§ Data extract:
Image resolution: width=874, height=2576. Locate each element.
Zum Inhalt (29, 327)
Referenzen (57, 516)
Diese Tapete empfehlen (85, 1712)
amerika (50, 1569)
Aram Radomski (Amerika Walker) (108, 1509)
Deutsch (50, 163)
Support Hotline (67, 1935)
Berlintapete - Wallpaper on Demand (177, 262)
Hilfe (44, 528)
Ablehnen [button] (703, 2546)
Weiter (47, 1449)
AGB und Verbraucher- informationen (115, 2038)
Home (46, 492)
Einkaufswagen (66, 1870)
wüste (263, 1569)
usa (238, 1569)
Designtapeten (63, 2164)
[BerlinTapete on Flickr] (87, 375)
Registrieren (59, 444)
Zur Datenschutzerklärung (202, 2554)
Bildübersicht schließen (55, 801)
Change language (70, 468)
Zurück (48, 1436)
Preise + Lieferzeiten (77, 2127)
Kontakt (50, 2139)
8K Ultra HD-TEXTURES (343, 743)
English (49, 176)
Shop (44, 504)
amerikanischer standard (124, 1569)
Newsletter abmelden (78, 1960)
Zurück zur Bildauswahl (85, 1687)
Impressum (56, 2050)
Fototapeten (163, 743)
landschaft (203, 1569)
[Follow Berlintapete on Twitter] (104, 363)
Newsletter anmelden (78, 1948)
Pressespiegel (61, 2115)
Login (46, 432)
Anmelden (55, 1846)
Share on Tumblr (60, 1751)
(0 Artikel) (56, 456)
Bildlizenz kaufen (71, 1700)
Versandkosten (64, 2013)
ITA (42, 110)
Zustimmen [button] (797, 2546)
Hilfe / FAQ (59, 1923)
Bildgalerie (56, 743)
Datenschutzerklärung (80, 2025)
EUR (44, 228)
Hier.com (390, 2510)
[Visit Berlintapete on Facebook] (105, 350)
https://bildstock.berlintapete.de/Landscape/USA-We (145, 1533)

§ Instructions to follow: All that is wanted is an exact copy of the lines from the line holding "ITA (42, 110)" through the end of the material above, including both.

§ Result of this task:
ITA (42, 110)
Zustimmen [button] (797, 2546)
Hilfe / FAQ (59, 1923)
Bildgalerie (56, 743)
Datenschutzerklärung (80, 2025)
EUR (44, 228)
Hier.com (390, 2510)
[Visit Berlintapete on Facebook] (105, 350)
https://bildstock.berlintapete.de/Landscape/USA-We (145, 1533)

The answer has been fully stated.